Beezer here. Bottom line is that in-country, the gains or losses in income come from either the bottom 40% of the population or the top 10% of the population. The middle 50% appears to be more stable and can defend it’s income and property rights. In the United States over the past 30 years, however, the big income and wealth gains have gone not just to the top 1% but even more so to the top 0.01%–only about 15,000 families. And it also appears that the normally ‘safe’ families in the 50% are getting nicked as well, thus the complaints of a disappearing ‘middle class.’
Continuing. From a post by economist Bradford DeLong, UC Berkeley.
For the second dimension of inequality let me turn to the United States and to the coming to the United States of what we now call the Second Gilded Age.

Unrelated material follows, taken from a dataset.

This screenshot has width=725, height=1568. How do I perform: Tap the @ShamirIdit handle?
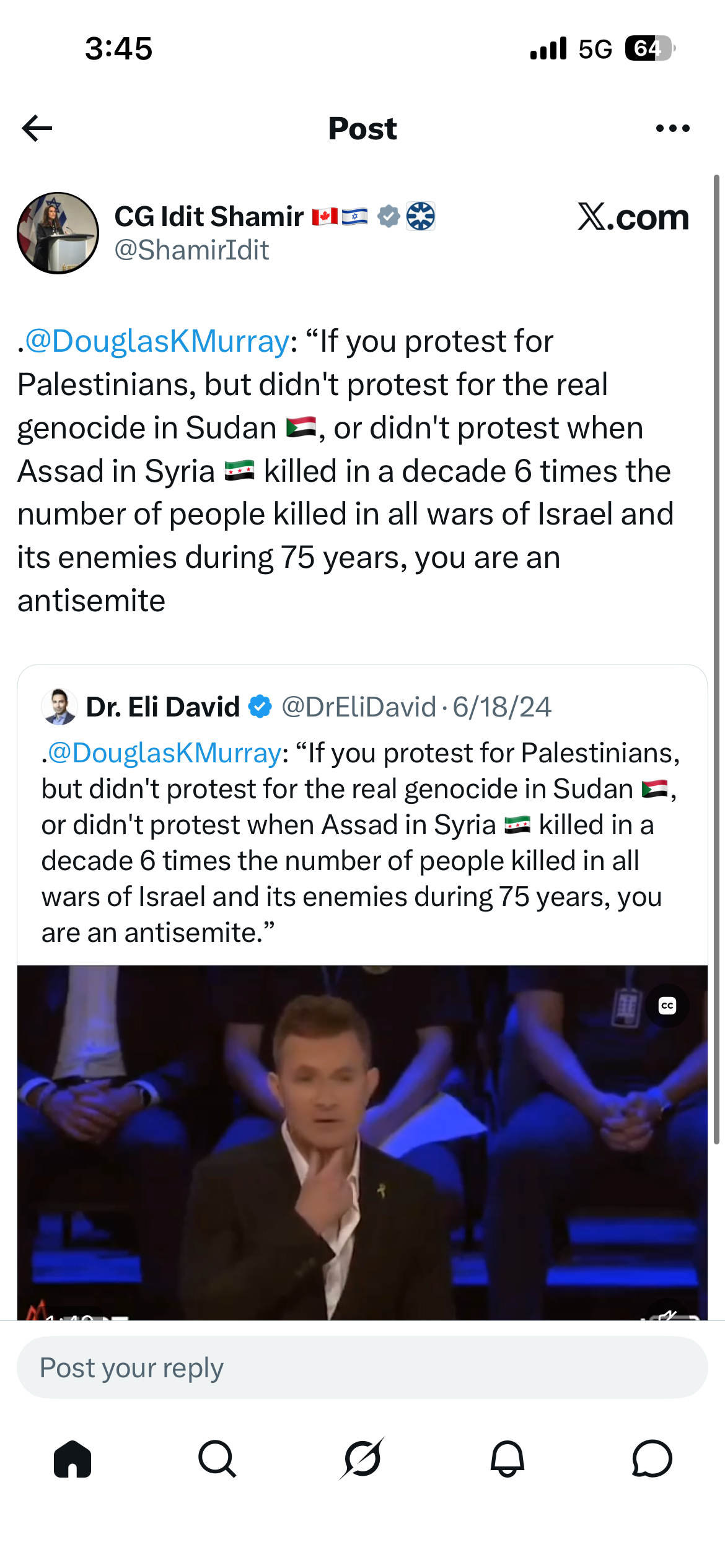tap(192, 250)
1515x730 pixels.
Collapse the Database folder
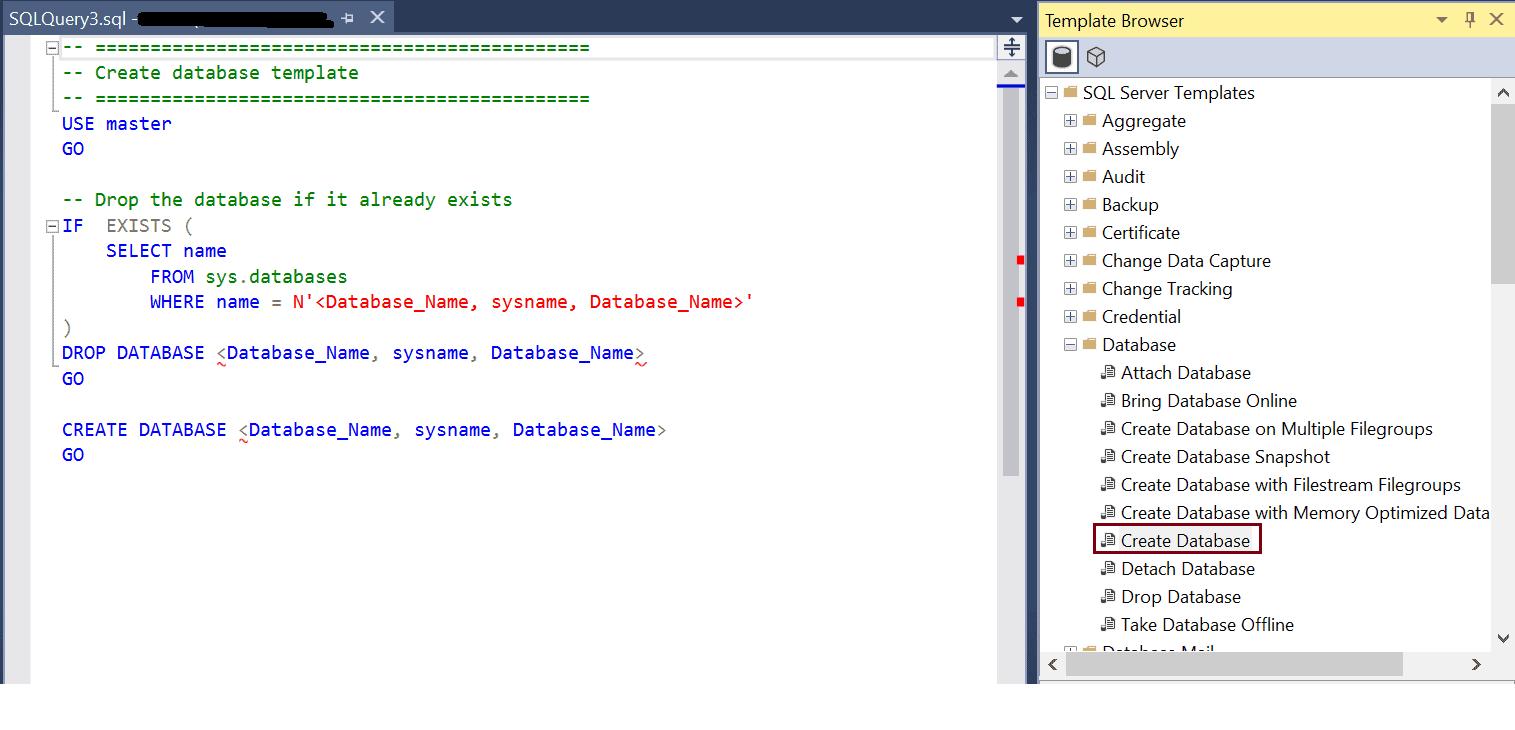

We used to have a framework for understanding the time dimension of inequality in the United States: we called it the “Kuznets Curve”. The United States starts out as a country that is relatively equal–at least among white guys who speak English. Free land, lack of serfdom, the possibility of moving the west if you don’t like the wages you’re being offered in the east–all of these produce a middle-class society. Then comes 1870 or so, and things shift. The frontier closes. Industrial technologies emerge and they are highly productive and also capital intensive. So we move into a world of plutocrats and merchant princes: people in the cities, either off the farms or from overseas, competing against each other for jobs. And we get the extraordinarily stark widening of American income inequality up until the mid-1920’s or so.
This then calls forth a political reaction. Call it progressivism, call it social democracy, call it–in Europe–socialism. The idea is that the government needs to put its thumbs on the scale, heavily, to create an equal income distribution and a middle class society. Progressivism and its candidates are elected to power in democratic countries in the North Atlantic in the twentieth century–in spite of everything you say about Gramsci and hegemony and the ability of money to speak loudly in politics. Thus from 1925 to 1980 we see substantial reductions in inequality in the United States–the creation of a middle-class society, at first only for white guys and then, gradually, for others.
In 1980 things shift again. Since 1980 we have had an extraordinary explosion of inequality in the United States. This explosion has taken place along two dimensions.
First, we have seen extraordinarily rapid growth between the top twenty percent and the lower eighty percent. The benefits to achieving a college education skyrocket–for reasons that I don’t really have time to go into, and for reasons that are still somewhat uncertain.
Second, we have an even larger explosion of inequality between the top .01 percent, the top 15,000 households, and the rest of the top twenty percent. This second explosion is the most puzzling and remarkable feature of the past generation. It puts the American political system under substantial long term threat, if only because equality of opportunity in the next generation will require substantially greater equality of result in this generation than we see today: a world in which Republican presidential candidate Mitt Romney puts his wealth into a blind trust but that blind trust then decides just as a matter of chance that what it should fund is Tagg Romney and he then raises money from interests that want the Romney clan to think well of them. That is not a society fulfilling a democratic commitment to equality of opportunity, not at all.
Beezer here. We just had the re-election of President Barack Obama who made it very clear he believes the wealthy should pay more and his budget proposals call for raising the top two tax rates back to where they were under President Clinton, modestly raising the capital gains tax rate of 15% to 20% at minimum, plus putting dividend income on the same rates as those paid by wage earners. Yet Republicans still refuse to even consider raising any tax rates.